Wilbert Olinde

Personal information
- Born: July 23, 1955 (age 71) New Orleans, Louisiana, U.S.
- Listed height: 6 ft 7 in (2.01 m)

Career information
- High school: Helix (La Mesa, California)
- College: UCLA (1973–1977)
- Position: Small forward
- Number: 35

Career history
- 1977–1987: ASC 1846 Göttingen

Career highlights
- 3× West German champion (1980, 1983, 1984); NCAA champion (1975);

= Wilbert Olinde =

American basketball player

Wilbert Louis Olinde Jr. (born July 23, 1955) is an American-German retired professional basketball player. He played college basketball for the UCLA Bruins, winning a national championship in 1975.

== Career ==
Born in New Orleans, Louisiana, Olinde attended Crawford High School, before transferring to Helix High School in La Mesa, California, in 1971. Olinde averaged 19 points, 15 rebounds and five blocks as a senior and led the Highlanders to a Grossmont League title. He was named the 1973 CIF San Diego Section Player of the Year.

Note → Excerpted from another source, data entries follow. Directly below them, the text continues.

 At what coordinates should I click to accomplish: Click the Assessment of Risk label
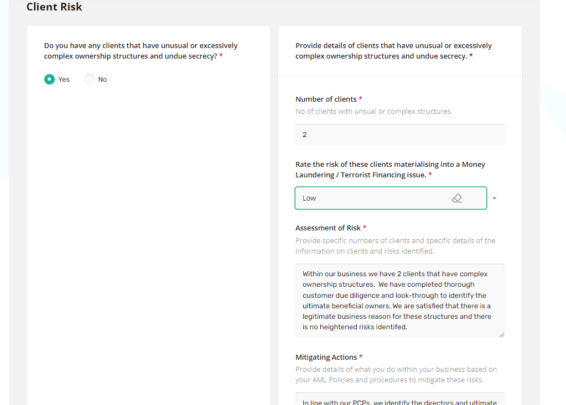[328, 228]
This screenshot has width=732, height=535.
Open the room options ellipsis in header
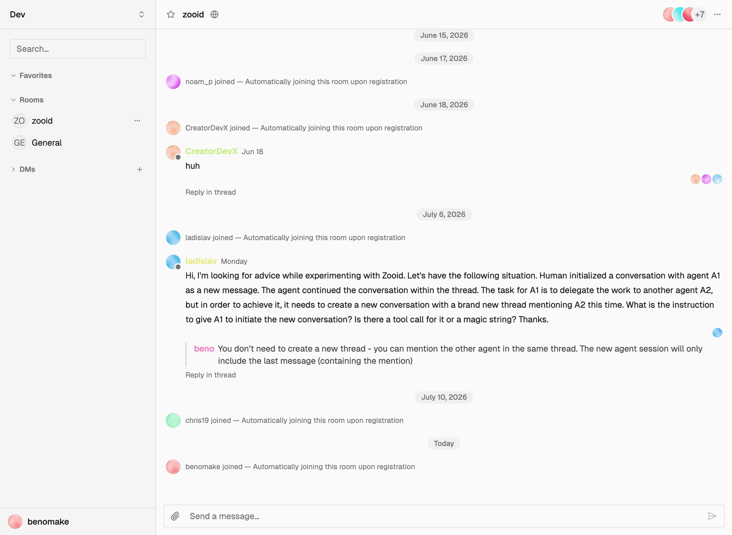pos(717,14)
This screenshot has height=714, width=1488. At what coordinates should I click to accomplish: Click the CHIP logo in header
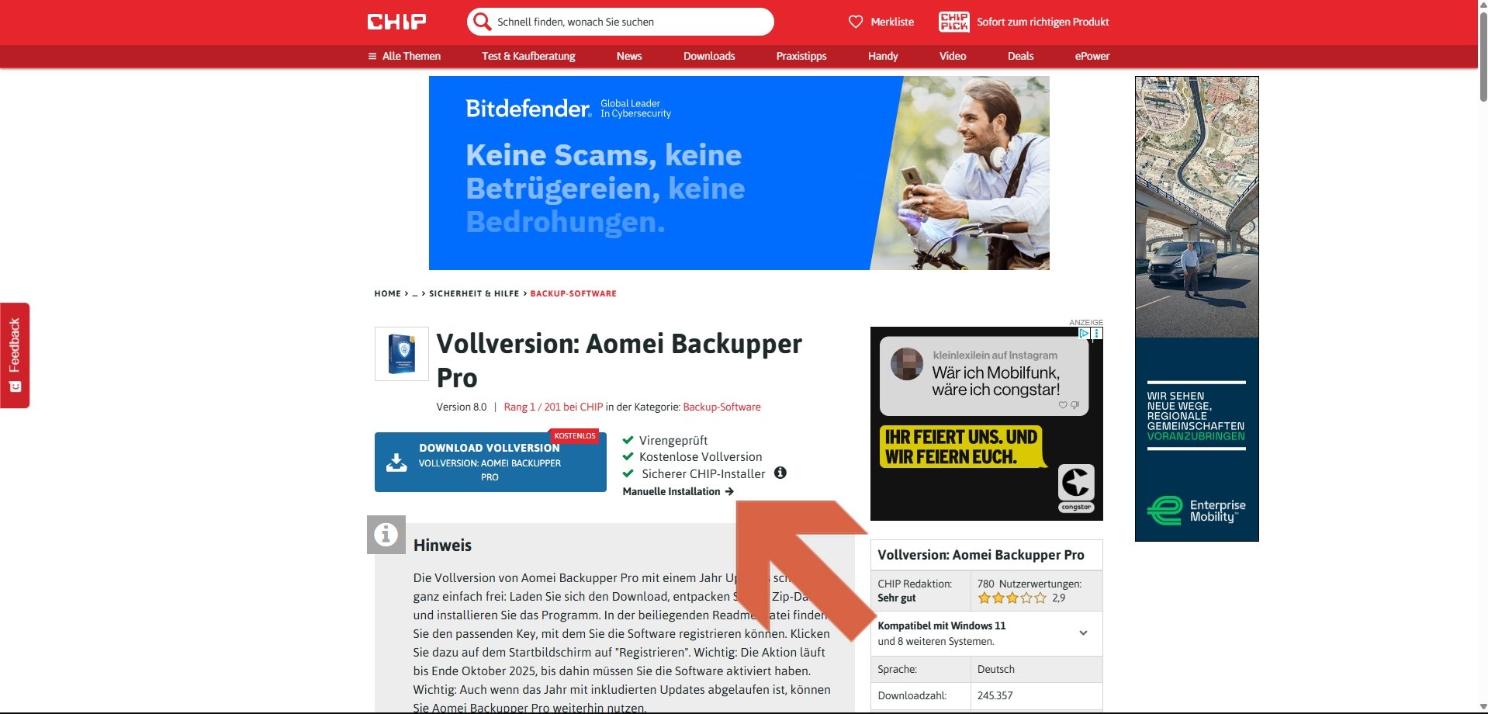click(x=396, y=22)
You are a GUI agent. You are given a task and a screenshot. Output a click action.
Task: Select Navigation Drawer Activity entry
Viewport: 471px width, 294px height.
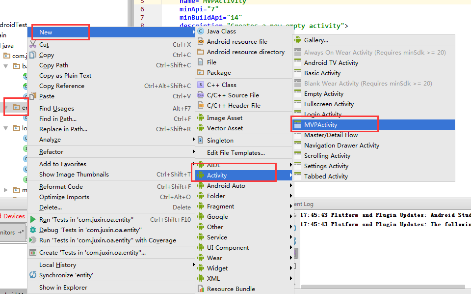click(x=341, y=146)

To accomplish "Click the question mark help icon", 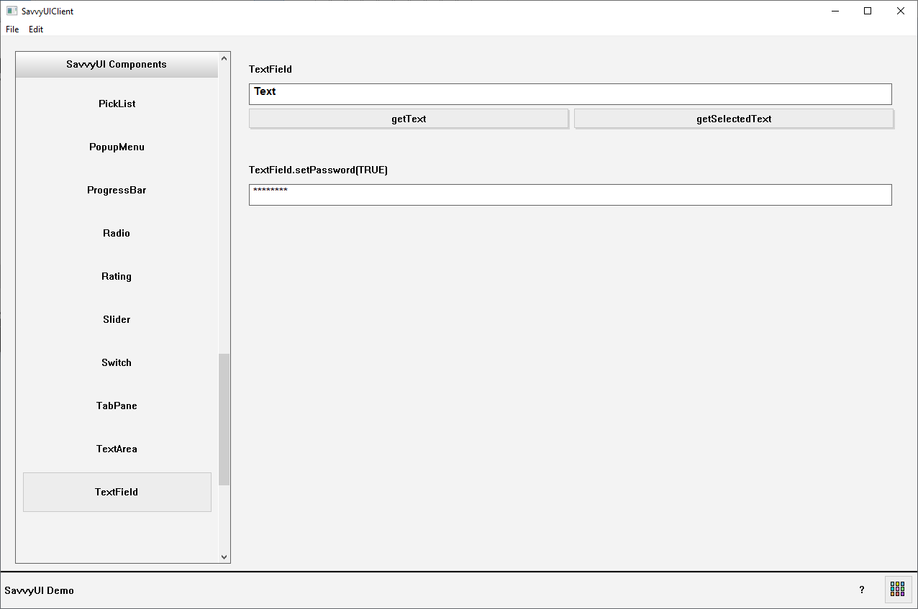I will point(862,590).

Olinde played college basketball at the University of California, Los Angeles (UCLA) from 1973 to 1977. Playing under coach John Wooden, Olinde won the 1975 NCAA Division I tournament with the Bruins. Olinde saw two minutes of action in the 1975 National Semifinal against Louisville, but did not play in the championship game against Kentucky. A 6’7’’ (2.01 metres) forward, Olinde played a total of 70 games for UCLA during his college career, averaging 2.3 points and 1.9 rebounds a game. In 1976 and 1977, he was presented with the UCLA Faculty Athletic Representative Award for academic achievement and team contribution.

In 1977, Olinde accepted an offer to move to West-Germany to play professional basketball for ASC 1846 Göttingen, coached by his fellow countryman and former UCLA player Terry Schofield. With Göttingen, Olinde won the West German national championship three times (1980, 1983, 1984) and the West German Cup competition twice (1984, 1985). In 1983, he was granted German citizenship. Olinde retired in 1987 due to cancer.

Olinde, who initially planned to come to Germany for one year, stayed in Germany after his playing career. After working in the assurance and finance business, he founded his own company in 2003, offering coaching for individuals and groups. In 2018, the story of Olinde's life was published in a book (Germany for one season - The true story of Wilbert Olinde Jr.), written by Christoph Ribbat.

His son Louis Olinde is a professional basketball player.

== Biography ==
- Christoph Ribbat: Deutschland für eine Saison. Die wahre Geschichte des Wilbert Olinde Jr. (Germany for one season - The true story of Wilbert Olinde Jr.), Suhrkamp, 2017.